Lee sonrió. Aquello me tranquilizó bastante con respecto a él. A lo largo de mis muchos años, yo había llegado a comprender que el humor era la mejor prueba de inteligencia de mis congéneres los humanos. El hecho de que Lee se hubiera ganado mi respeto gracias a una simple broma me hacía albergar esperanzas de que pudiese llegar a conclusiones sensatas.

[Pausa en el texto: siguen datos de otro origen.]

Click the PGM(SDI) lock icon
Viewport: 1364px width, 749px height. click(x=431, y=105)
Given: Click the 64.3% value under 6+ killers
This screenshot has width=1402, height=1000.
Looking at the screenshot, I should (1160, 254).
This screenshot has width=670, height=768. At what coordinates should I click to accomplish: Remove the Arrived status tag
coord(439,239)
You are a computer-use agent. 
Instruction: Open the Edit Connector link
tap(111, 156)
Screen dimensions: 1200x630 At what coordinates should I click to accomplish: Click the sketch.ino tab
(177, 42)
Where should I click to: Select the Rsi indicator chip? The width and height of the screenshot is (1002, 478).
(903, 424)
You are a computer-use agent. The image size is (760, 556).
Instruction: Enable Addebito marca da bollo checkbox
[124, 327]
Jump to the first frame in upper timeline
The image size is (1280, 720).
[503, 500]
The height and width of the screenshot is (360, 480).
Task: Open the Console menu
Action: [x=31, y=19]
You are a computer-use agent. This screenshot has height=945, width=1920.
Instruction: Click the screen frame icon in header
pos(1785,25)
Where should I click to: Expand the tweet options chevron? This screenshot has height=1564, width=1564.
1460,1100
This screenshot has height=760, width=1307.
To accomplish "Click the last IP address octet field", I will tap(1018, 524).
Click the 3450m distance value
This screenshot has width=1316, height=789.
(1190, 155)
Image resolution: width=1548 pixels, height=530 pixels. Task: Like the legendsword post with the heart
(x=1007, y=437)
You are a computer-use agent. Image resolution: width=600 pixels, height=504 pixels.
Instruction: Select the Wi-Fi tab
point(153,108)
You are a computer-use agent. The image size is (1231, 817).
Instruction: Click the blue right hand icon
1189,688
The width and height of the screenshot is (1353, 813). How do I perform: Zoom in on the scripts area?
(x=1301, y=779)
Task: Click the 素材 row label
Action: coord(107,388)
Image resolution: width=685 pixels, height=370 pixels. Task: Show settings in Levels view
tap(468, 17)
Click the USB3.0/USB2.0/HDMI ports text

—¿Realmente fue a verle? —preguntó Lee.
—Sí, a mi despacho. Me dijo que le entregase a Canela o que alguien de mi familia moriría.
—¿Mencionó su nombre?
Asentí con la cabeza.
—Philomena Cargill.
—¿Y usted tiene los bonos?
—Claro.
—¿Cuántos?
—Doce.
—¿Y había alguna otra cosa con ellos?
—Estaban en un sobre marrón. No había maletín ni nada.
—¿Llevaban algo adjunto?
—¿Como qué? —Yo me mostraba reticente a ver cuánto estaba dispuesto a revelar.
—Nada —dijo—. Bueno, ¿qué hacemos ahora?
—Vuélvase a casa. Dígame cómo ponerme en contacto con usted y lo haré dentro de un par de días. En ese tiempo, averigüe todo lo necesario sobre Maya y hable con quien sea necesario acerca de J. C.
—¿Y usted qué hará?
—Evitar que me maten en lo posible, sentado encima de esos bonos mientras van generando intereses.
Me dio un número de teléfono privado al que sólo respondía él personalmente.
Se levantó y yo también me levanté. Nos estrechamos las manos.
Él sudaba bajo su grueso abrigo. Probablemente llevaba armas escondidas. Yo al menos lo habría hecho.